[WHAT NEEDS TO BE DONE] The range runs from the line containing "Select 磁盘管理 in the left tree" to the last line of the entries. Copy that range exactly, omitting pictures.

INFORMATION PROVIDED Block Start

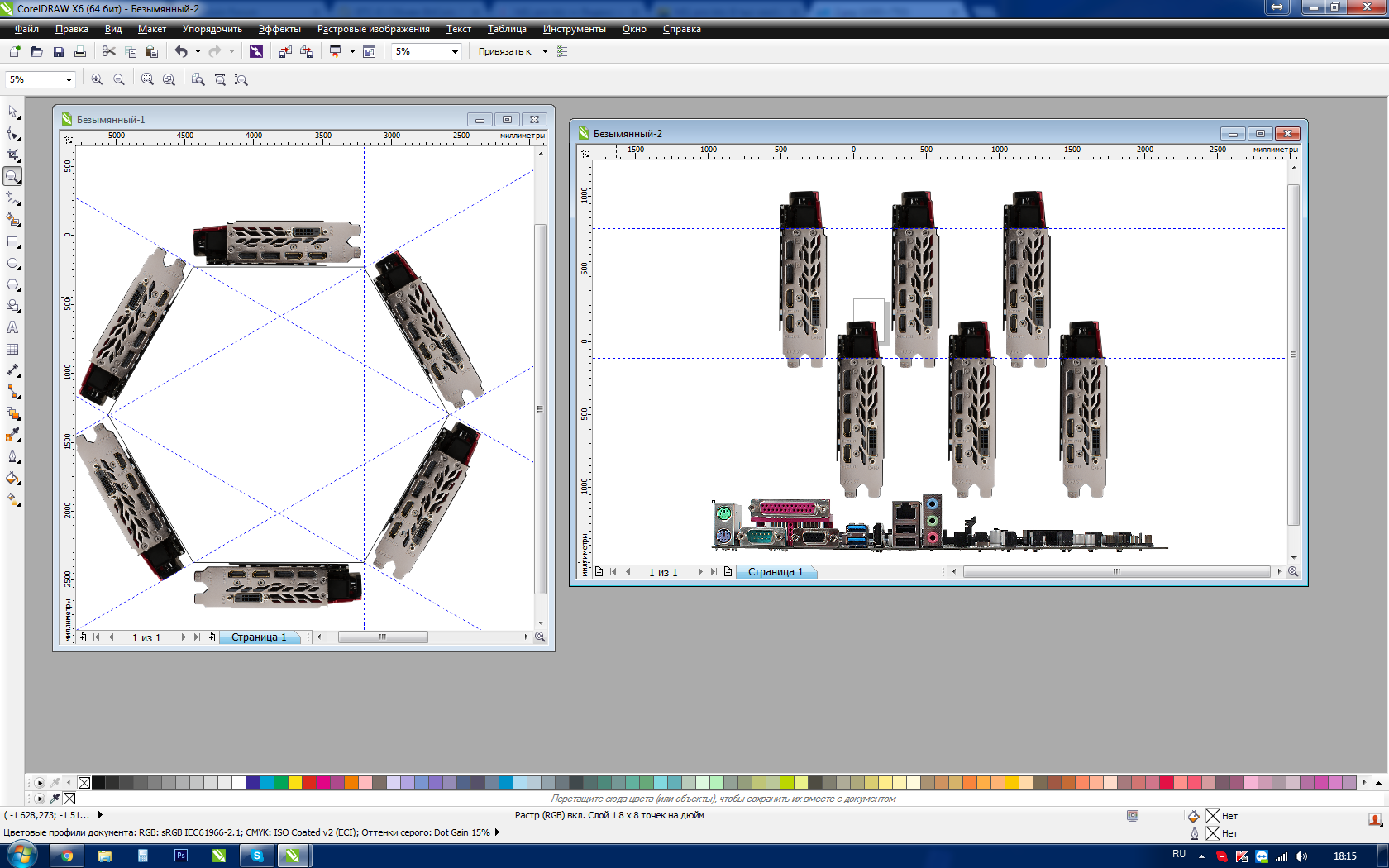Choose the Rectangle tool
1389x868 pixels.
click(12, 242)
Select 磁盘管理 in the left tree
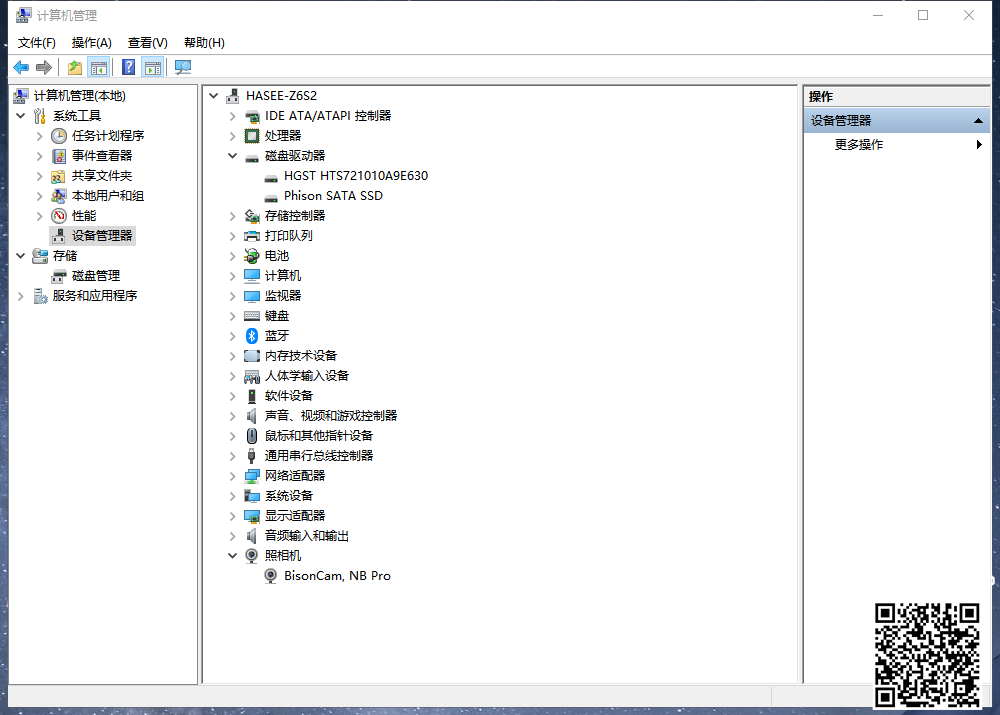 tap(96, 276)

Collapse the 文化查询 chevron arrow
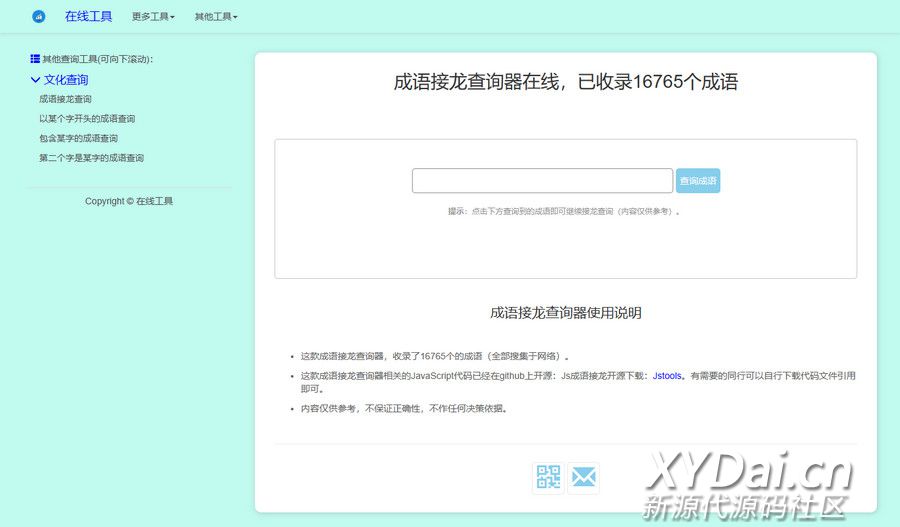(35, 80)
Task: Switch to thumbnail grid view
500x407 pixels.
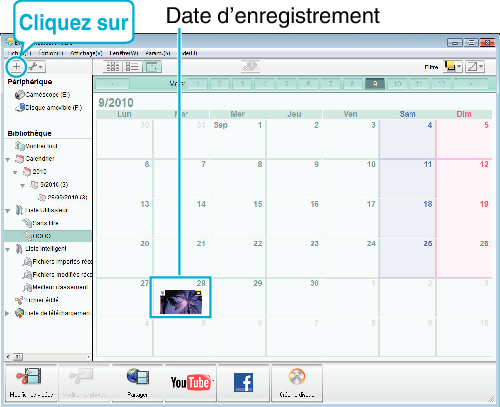Action: (112, 67)
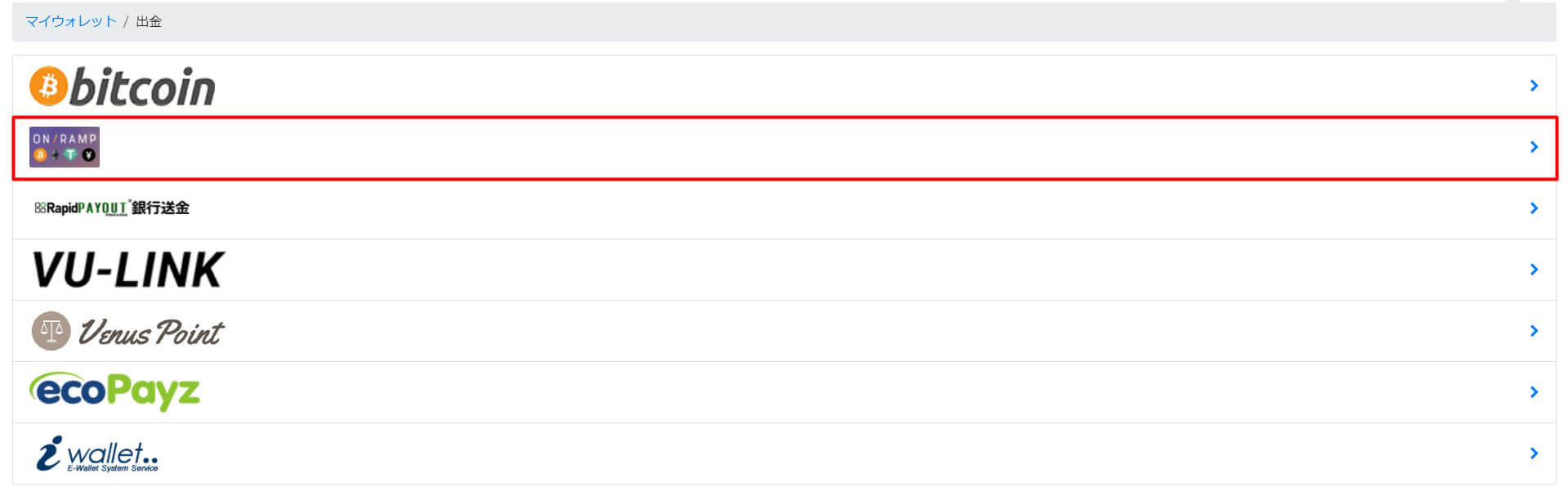Screen dimensions: 1568x487
Task: Open the ecoPayz row chevron arrow
Action: pyautogui.click(x=1534, y=392)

INFORMATION PROVIDED Block End

[SOLVED EXERCISE]
Select 磁盘管理 in the left tree
 tap(96, 276)

Collapse the 文化查询 chevron arrow
(35, 80)
Task: Switch to thumbnail grid view
500x407 pixels.
Action: (112, 67)
Screen dimensions: 1568x487
Task: Open the ecoPayz row chevron arrow
Action: pyautogui.click(x=1534, y=392)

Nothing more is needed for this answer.